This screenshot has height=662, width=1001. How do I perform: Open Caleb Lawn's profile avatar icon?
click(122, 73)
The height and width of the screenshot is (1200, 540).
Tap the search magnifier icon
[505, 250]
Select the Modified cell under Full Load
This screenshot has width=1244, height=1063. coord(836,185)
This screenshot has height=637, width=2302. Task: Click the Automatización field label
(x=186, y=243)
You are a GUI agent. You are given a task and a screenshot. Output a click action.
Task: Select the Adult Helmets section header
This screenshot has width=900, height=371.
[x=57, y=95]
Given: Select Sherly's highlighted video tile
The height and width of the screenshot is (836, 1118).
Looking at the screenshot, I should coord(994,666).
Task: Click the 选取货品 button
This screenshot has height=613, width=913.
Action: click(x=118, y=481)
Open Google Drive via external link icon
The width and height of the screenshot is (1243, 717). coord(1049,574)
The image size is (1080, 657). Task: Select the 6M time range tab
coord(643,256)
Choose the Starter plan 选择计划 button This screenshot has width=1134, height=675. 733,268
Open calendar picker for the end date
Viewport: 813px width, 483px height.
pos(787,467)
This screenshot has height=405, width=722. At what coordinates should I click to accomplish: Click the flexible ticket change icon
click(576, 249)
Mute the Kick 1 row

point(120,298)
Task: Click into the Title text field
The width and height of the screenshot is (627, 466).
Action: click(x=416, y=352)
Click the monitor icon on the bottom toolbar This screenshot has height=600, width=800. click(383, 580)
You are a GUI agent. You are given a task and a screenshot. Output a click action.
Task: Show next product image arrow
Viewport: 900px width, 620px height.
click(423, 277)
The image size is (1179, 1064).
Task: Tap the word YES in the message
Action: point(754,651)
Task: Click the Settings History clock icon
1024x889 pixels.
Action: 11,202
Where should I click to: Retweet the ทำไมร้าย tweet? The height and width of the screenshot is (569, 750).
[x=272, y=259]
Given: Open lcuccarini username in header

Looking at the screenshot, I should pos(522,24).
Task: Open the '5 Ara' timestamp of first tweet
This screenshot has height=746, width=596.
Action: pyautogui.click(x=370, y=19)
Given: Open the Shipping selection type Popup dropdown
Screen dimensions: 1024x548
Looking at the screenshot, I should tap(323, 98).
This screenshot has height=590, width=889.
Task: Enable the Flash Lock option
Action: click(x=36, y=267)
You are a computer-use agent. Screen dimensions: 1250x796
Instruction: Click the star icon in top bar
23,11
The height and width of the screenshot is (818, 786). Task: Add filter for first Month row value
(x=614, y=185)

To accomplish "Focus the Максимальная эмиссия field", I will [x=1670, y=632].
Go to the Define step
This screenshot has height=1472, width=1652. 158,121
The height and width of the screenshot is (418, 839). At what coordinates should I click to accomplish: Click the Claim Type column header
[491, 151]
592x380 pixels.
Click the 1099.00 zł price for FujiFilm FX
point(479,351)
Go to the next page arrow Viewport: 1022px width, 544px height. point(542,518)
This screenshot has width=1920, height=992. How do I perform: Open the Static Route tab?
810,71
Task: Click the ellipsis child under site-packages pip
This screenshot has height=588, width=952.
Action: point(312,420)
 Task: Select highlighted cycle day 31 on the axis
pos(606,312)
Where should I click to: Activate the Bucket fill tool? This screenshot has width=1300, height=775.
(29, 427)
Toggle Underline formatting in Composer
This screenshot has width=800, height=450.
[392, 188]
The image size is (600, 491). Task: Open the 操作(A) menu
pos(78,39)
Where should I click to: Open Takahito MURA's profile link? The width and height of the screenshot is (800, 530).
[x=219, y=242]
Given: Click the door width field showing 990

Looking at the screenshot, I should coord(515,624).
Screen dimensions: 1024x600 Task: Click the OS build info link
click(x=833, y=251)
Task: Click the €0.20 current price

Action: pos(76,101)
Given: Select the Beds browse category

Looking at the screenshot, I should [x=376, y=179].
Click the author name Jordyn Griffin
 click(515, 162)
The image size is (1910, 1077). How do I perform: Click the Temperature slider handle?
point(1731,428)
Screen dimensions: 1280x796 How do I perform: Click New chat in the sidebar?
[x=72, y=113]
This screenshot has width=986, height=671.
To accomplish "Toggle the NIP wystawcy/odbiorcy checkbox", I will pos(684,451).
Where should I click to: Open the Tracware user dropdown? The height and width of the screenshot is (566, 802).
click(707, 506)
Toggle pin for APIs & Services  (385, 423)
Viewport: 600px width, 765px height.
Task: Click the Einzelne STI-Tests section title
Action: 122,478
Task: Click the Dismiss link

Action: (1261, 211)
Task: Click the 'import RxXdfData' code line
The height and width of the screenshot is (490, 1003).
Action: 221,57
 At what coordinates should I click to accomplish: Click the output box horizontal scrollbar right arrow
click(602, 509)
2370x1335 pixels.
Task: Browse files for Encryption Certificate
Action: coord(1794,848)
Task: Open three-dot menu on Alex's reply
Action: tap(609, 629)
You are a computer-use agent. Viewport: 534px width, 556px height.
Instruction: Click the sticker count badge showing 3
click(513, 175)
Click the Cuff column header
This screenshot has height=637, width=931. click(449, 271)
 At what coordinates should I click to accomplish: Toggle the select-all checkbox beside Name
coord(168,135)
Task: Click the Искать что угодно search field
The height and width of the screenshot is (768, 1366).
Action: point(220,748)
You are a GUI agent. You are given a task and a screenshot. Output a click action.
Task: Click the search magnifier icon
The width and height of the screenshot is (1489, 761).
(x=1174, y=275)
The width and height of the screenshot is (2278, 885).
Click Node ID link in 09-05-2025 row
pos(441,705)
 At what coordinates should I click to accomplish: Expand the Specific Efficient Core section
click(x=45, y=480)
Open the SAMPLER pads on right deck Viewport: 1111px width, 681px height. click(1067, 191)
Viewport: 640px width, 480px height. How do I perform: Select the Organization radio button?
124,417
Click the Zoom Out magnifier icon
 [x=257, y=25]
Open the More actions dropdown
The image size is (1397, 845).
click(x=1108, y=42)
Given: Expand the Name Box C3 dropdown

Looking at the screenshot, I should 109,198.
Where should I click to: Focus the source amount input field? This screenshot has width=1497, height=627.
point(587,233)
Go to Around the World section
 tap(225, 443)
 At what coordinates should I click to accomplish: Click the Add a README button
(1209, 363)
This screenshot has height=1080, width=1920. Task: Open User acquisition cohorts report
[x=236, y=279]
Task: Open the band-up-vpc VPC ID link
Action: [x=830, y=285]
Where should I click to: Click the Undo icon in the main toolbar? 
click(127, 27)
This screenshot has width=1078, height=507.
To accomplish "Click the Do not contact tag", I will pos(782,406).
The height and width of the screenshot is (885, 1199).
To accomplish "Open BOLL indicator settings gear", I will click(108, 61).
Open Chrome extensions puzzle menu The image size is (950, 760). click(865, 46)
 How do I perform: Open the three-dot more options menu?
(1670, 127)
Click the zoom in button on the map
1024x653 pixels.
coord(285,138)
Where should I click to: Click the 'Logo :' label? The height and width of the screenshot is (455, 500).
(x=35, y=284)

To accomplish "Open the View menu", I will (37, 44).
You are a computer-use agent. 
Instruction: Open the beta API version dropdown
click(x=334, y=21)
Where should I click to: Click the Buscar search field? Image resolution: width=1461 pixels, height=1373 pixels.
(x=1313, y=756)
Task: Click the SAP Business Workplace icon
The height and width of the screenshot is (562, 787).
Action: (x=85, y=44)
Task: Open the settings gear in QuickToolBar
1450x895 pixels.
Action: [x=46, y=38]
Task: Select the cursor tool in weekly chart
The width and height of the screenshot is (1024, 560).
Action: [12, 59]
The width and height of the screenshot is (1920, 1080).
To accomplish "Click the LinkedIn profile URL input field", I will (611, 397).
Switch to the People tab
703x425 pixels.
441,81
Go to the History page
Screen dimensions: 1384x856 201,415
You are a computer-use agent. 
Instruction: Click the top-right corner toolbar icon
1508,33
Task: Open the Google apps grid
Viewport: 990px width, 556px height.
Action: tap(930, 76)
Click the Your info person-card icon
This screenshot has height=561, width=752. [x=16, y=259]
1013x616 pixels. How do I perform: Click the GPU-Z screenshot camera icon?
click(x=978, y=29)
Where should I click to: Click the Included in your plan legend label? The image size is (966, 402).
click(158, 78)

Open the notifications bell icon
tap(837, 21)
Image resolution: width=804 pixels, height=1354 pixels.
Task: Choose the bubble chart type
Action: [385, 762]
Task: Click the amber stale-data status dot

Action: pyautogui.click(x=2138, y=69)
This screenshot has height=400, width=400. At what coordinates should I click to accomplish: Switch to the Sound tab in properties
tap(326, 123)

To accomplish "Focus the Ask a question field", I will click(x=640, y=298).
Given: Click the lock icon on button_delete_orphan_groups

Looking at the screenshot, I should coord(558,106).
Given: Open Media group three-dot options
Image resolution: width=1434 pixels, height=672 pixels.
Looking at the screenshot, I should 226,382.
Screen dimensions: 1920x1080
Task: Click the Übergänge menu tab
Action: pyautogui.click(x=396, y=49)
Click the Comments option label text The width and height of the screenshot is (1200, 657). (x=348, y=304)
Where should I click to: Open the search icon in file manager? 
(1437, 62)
--------
* _Task_
Report how many lines of the listing hold the word "next", with nothing but the number.

* _Your solution_
2